Chateau Ormes de Pez has very homogenous soil (a clay gravel mixture typical of Saint-Estephe) and many of the vines are quite old. The grapes are hand-picked. After selecting the vats and blending, the wine is aged in oak barrels for 15 months in a magnificent cellar overlooking the courtyard.
One of the world’s most classic and popular styles of red wine, Bordeaux-inspired blends have spread from their homeland in France to nearly every corner of the New World. Typically based on either Cabernet Sauvignon or Merlot and supported by Cabernet Franc, Malbec and Petit Verdot, the best of these are densely hued, fragrant, full of fruit and boast a structure that begs for cellar time. Somm Secret—Blends from Bordeaux are generally earthier compared to those from the New World, which tend to be fruit-dominant.
Deeply colored, concentrated, and distinctive, St. Estephe is the go-to for great, age-worthy and reliable Bordeaux reds. Separated from Pauillac merely by a stream, St. Estephe is the farthest northwest of the highest classed villages of the Haut Medoc and is therefore subject to the most intense maritime influence of the Atlantic.
St. Estephe soils are rich in gravel like all of the best sites of the Haut Medoc but here the formation of gravel over clay creates a cooler atmosphere for its vines compared to those in the villages farther downstream. This results in delayed ripening and wines with higher acidity compared to the other villages.

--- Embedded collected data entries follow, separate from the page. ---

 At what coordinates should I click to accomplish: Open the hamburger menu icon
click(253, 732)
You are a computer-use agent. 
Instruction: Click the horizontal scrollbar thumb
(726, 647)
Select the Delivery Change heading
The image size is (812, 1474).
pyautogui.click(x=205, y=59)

While they can seem a bit austere when young, St. Estephe reds prove to live very long in the cellar. Traitionally dominated by Cabernet Sauvignon, many producers now add a significant proportion of Merlot to the blend, which will soften any sharp edges of the more tannic, Cabernet.
The St. Estephe village contains two second growths, Chateau Montrose and Cos d’Estournel.